Patrick O’Grady

Year in Program: 2nd Year

Fields: 20th Century

Advisor: Dr. Edward Murphy

Committee: Drs. Edward Murphy, Peter Beattie, Emily Conroy-Krutz, and Sean Forner

Educational Background: BA in History and BA in Anthropology from the University of North Carolina at Greensboro, 2017

Email: ogradyp1@msu.edu

Curriculum Vitae

My education in history began in my sophomore year of my undergraduate studies. While at the University of North Carolina at Greensboro, I migrated to the humanities from the natural sciences. I eventually came around to studying the Cold War under my advisor Dr. Jeff Jones, a scholar of the Soviet Union. Under his tutelage, I studied the agrarian reform policies of the Sandinistas, a revolutionary group that overthrew the United States-backed Somoza dictatorship in Nicaragua in 1979. Using documents from rural peasant union leaders and from contra (a US-backed counterinsurgency group) demobilization studies, I discovered that because of the contra war and the nature of Sandinista rural policy, many peasants who had supported the rise of the Sandinistas came to back the contra forces. I argued in my senior thesis entitled “You are Losing Touch with the People”: Sandinista Agrarian Reform and Rural Opposition that peasants’ disagreements with the Sandinista leaders led to a general climate of dissatisfaction in the countryside which the United States weaponized into support for the contras to handicap the revolutionary government. Also while at UNCG, I picked up a second major in anthropology.
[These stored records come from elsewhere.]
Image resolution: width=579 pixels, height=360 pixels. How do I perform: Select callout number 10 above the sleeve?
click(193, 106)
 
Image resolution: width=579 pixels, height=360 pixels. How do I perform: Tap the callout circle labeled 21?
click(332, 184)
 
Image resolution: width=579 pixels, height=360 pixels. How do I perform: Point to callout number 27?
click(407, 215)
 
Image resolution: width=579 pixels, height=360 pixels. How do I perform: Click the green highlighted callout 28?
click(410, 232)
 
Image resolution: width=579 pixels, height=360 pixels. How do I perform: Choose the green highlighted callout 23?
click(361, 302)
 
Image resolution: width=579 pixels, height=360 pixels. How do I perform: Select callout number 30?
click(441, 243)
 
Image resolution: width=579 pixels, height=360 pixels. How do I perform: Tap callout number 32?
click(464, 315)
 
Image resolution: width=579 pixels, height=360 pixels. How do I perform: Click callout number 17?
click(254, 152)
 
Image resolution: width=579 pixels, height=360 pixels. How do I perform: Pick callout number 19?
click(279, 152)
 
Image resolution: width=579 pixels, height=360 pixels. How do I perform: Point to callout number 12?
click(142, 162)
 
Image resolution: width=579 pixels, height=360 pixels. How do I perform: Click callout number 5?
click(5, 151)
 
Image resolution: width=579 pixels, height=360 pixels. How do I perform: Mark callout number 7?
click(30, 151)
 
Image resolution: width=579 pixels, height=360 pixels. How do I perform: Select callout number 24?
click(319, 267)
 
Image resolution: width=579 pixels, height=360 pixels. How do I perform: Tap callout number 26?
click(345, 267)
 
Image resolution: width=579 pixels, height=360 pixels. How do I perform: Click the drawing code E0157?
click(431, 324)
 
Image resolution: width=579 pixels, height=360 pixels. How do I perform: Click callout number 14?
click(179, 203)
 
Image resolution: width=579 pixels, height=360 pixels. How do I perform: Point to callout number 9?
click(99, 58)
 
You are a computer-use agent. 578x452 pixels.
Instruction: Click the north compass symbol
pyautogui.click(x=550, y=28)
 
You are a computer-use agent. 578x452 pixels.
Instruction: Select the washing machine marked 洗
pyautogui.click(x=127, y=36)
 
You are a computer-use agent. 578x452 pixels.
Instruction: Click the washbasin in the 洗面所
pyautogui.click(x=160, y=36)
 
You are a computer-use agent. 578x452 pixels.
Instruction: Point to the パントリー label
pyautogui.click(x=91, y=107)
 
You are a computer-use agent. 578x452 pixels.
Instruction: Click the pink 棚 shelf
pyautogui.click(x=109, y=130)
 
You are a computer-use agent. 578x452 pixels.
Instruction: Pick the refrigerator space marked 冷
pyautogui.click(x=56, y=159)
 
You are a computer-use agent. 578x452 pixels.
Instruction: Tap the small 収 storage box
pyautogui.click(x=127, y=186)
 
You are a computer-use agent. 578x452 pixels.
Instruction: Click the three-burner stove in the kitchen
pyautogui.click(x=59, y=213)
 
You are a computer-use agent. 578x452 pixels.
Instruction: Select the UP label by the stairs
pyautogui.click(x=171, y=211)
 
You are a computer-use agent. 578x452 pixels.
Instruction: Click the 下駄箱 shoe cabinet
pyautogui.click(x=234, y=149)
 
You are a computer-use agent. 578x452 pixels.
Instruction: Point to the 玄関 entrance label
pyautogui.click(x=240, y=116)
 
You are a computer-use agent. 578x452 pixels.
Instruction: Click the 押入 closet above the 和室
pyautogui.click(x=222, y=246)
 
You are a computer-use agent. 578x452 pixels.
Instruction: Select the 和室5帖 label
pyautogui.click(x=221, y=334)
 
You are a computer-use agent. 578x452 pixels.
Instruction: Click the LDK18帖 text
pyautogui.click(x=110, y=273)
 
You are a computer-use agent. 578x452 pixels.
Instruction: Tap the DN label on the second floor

That discipline’s outlook continues to influence my research.

I am currently interested in the growth of neoliberalism and the role that neoliberal thought collectives played in that process.

I am also passionate about teaching. I worked as a TA for IAH 203 under Dr. Glenn Chambers and Dr. Edward Murphy in the fall and spring semesters, respectively. I am currently the assistant instructor for HST 425 with Dr. John Waller.